In an unfortunate attempt to get people to care about its boring The Empire Zone weblog, the paper is actually fronting a story about comments posted to that blog :

“Give us a break Mike,” a reader named Chris wrote to The New York Times’s Empire Zone blog, saying he thought the mayor was less interested in plowing the streets than he was in not interrupting the revenue flow from the pricey parking tickets.

Sure enough, there’s Chris’s comment, in all its glory. Funny the paper didn’t see fit to quote this streetsbloggery comment, by “pedestrian” :

[You] get a free parking space the rest of the time, so why are you complaining about having to pay for one when it snows and you don’t feel like doing what YOU have to do to move YOUR car out of the public’s space.

Instead, they preoccupied themselves with comments like “blogger” Angela’s:

“The result is a row of cars trapped on the sidelines by snow drifts,” said the blogger, who signed her name as Angela. “I don’t own a shovel [omfg—Doc] and I was unable to move my car today.”
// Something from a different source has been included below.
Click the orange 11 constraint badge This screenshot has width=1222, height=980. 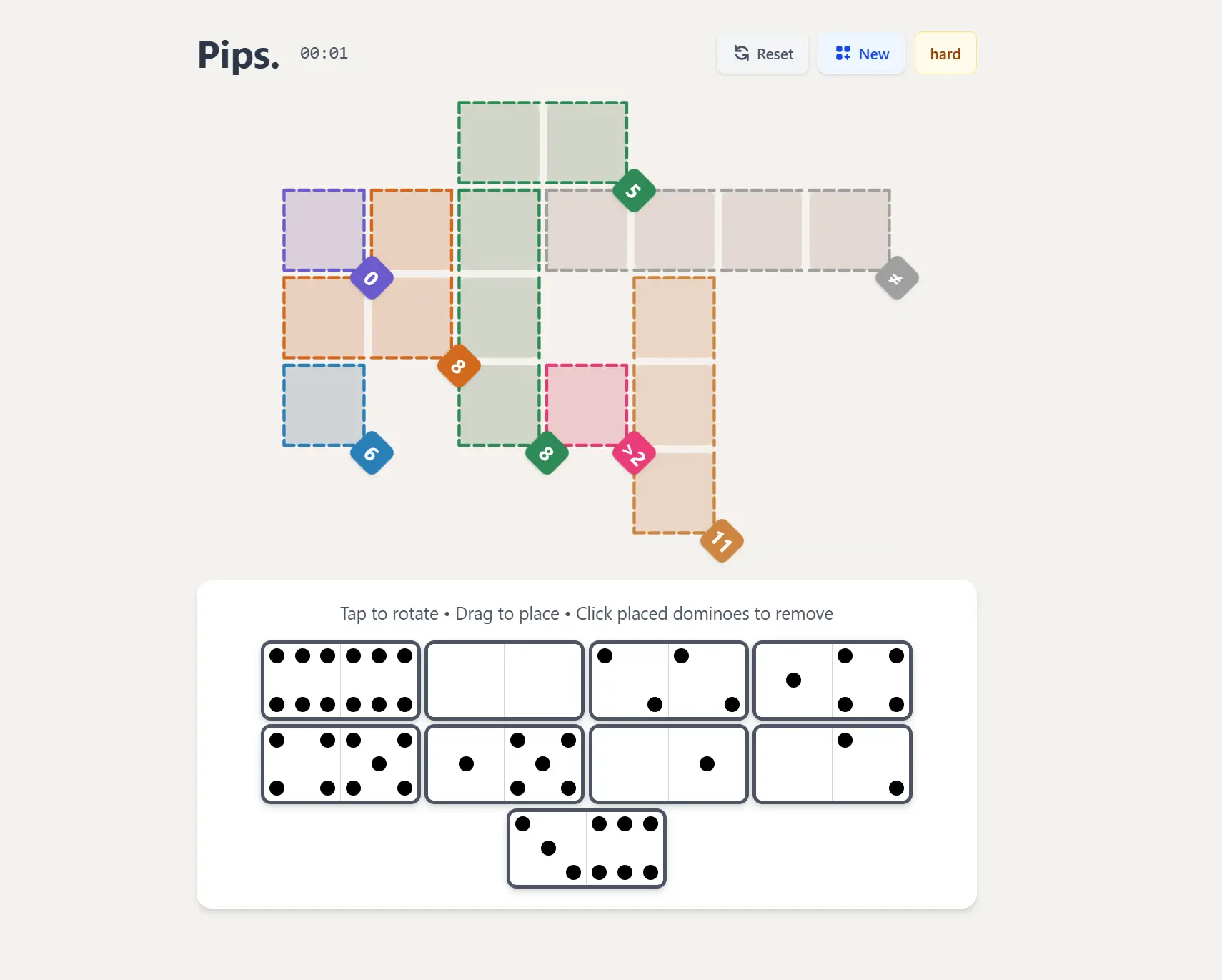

Listen up, old people: the word “blogger” is not particularly hip in the first place, but using it for someone who has simply commented on a post is just going to make us NYT “readers” chuckle at your busted attempt to co-opt our lingo. Same goes for using “blog” when you mean “blog post,” or “post” when you mean “comment.” Yeah, it’s confusing, but you might want to take a minute, or two, to review the terminology before you file your next self-serving and uninteresting story about your The Empire Zone “blog.”
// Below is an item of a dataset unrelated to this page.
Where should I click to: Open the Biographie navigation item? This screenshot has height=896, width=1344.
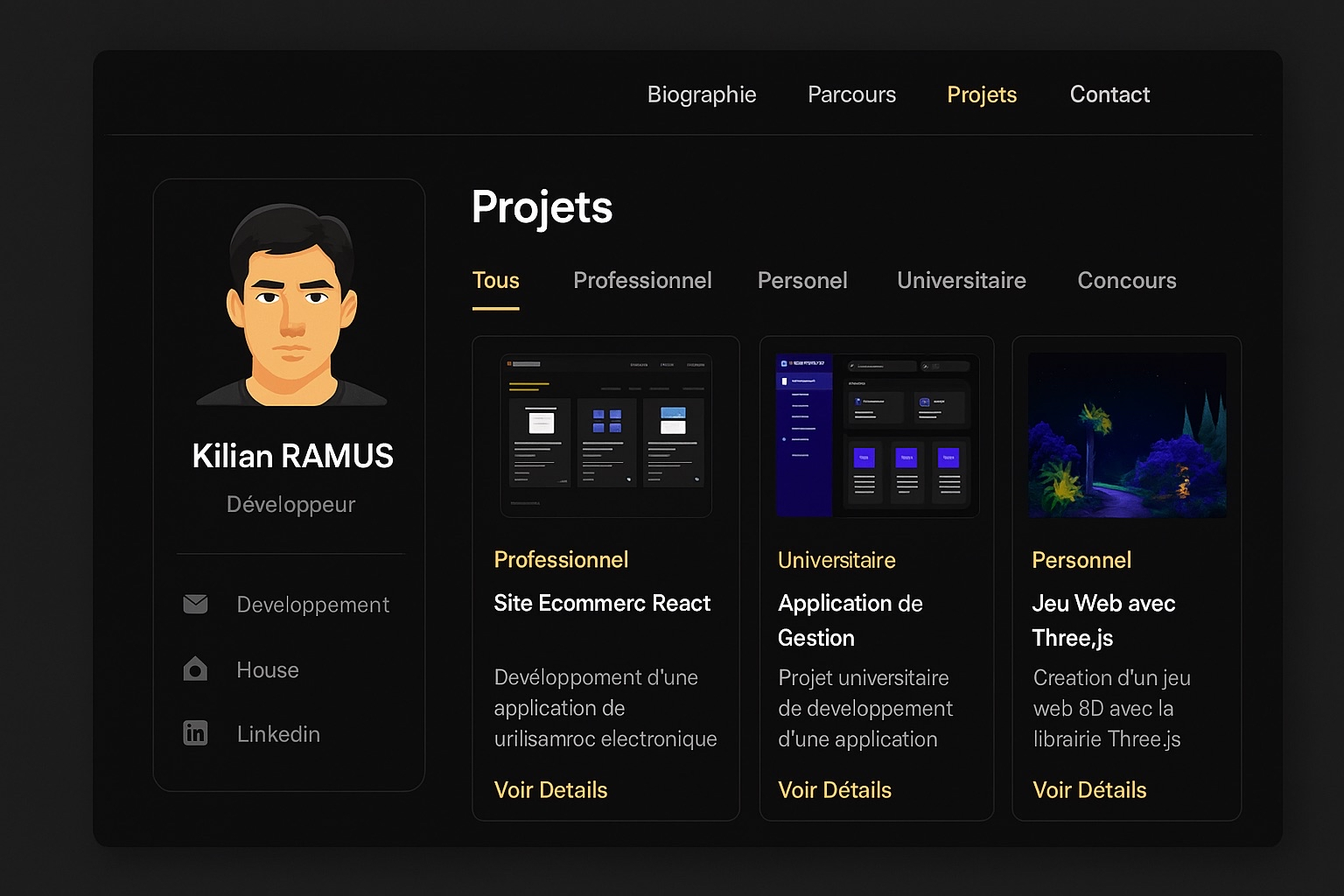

Extra! Extra! Or something.

Backtalk

I’m sorry, did Manhattan get transplanted to Oswego County or something? Do you know how much snow you would need to be physically unable to move your car? Here’s a note New York: the rest of the Northeast does not shut down because of a couple measly inches of snow. You want to maintain your cosmopolitan superiority? Then stop acting like such babies.

What cosmopolitan superiority? See, that’s where you Pittsburghers go wrong. We don’t think we’re better; we just think we’re here. And some of us think it makes sense to own cars but not a shovel–those are the ones we could do without. Actually, I’m going to put I don’t own a shovel in boldface right now because I can not stop thinking about it.